TEXTO MOSTRADO:
Valga el testimonio de las Constituciones Apostólicas, del siglo IV:
 “Cuando reúnas a la Iglesia de Dios [se le dice al obispo], como piloto de un gran navío ordena que las asambleas se realicen con sensatez, instruyendo a los diáconos, como si fueran marineros, para que asignen los lugares a los hermanos con todo cuidado y dignidad, como si fueran pasajeros.
En primer lugar, la casa sea alargada, situada hacia oriente, con dos pastoforios hacia oriente a cada uno de los lados, de modo que se asemeje a una nave. En medio esté situado el trono del obispo, siéntese a cada uno de los lados del presbiterio, y los diáconos estén atentos, vestidos con una túnica más amplia, pues son semejantes a los marineros y jefes de remeros. Bajo la vigilancia de éstos, los laicos siéntense en la otra parte con todo orden y silencio, las mujeres aparte, y éstas siéntense en silencio.
El lector, en medio, de pie sobre un lugar elevado lea los libros de Moisés y de Josué… Una vez que se hayan hecho las lecturas de dos en dos, otro cantará los Salmos de David, y el pueblo responderá cantando los estribillos. Después de esto, sean leídos nuestros Hechos y las Cartas de nuestro colaborador Pablo, las cuales envió a las Iglesias por consejo del Espíritu Santo.

TAREAS:
1 > Reescribe todo lo que va de "Valga el testimonio" a "si fueran pasajeros." en el fragmento de las Constituciones Apostólicas, poniendo "capitán" en lugar de "piloto".
2 > Responde, según el fragmento de las Constituciones Apostólicas:
(a) ¿Hacia dónde debe estar situada la casa?
(b) ¿Con qué van vestidos los diáconos?
(c) ¿Cómo responde el pueblo mientras otro canta los Salmos de David?
3 > Prosigue el fragmento de las Constituciones Apostólicas a partir de su última frase.

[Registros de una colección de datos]
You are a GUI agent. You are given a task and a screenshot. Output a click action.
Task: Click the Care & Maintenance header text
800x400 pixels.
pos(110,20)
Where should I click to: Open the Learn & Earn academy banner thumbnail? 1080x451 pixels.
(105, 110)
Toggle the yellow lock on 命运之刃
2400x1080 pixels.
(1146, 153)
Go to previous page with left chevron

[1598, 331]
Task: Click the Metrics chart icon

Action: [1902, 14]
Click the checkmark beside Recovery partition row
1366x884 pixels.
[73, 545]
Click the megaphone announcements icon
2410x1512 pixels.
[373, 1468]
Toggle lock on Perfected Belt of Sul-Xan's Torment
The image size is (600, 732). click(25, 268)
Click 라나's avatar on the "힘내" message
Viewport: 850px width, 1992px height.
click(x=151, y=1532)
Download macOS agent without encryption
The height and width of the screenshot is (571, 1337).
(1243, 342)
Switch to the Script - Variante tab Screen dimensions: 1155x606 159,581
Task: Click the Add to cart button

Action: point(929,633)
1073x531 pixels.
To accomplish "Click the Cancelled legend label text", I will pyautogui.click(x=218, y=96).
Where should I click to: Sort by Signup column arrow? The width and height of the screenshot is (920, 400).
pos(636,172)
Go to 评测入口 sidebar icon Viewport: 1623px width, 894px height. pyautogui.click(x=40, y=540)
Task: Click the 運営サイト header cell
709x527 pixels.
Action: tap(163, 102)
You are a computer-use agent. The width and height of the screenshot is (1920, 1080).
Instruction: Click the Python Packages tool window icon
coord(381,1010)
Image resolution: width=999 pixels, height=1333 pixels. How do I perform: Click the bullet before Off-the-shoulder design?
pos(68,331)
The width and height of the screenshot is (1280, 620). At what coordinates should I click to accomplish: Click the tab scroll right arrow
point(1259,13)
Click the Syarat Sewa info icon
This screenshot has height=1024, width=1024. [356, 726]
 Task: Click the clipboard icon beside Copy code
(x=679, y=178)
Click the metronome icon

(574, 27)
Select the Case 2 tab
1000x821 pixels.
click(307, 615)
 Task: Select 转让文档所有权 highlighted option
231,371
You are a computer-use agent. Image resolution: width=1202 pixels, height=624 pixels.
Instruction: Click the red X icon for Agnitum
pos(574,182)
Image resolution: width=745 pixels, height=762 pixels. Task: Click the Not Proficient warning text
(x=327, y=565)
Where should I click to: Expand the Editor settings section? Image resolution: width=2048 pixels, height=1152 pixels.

RESPUESTAS:
1 >
Valga el testimonio de las Constituciones Apostólicas, del siglo IV:
 “Cuando reúnas a la Iglesia de Dios [se le dice al obispo], como capitán de un gran navío ordena que las asambleas se realicen con sensatez, instruyendo a los diáconos, como si fueran marineros, para que asignen los lugares a los hermanos con todo cuidado y dignidad, como si fueran pasajeros.

2 >
(a) Hacia oriente.
(b) Con una túnica más amplia.
(c) Cantando los estribillos.

3 >
Después un presbítero o un diácono lea los Evangelios, los que yo, Mateo, y Juan os hemos transmitido, y los que Lucas y Marcos, colaboradores de Pablo, recogieron y os entregaron.
Y cuando sea leído el Evangelio, todos los presbíteros, los diáconos y todo el pueblo permanezcan de pie con gran silencio, pues está escrito: ‘Calla y escucha, Israel’; y de nuevo: ‘Tú mantente en pie y escucha’.
A continuación, los presbíteros, uno tras otro, pero no todos, exhorten al pueblo, y, finalmente, el obispo de todos, que se asemeja a un piloto.
Los porteros permanezcan en las puertas de los hombres para guardarlas; las diaconisas, en las de las mujeres, a la manera de los marineros que se ocupan de los pasajeros, pues en la Tienda del Testimonio se seguía el mismo modelo.
Si uno se encuentra sentado fuera de su lugar, sea advertido por el diácono en cuanto timonel, y conducido al lugar que le corresponde.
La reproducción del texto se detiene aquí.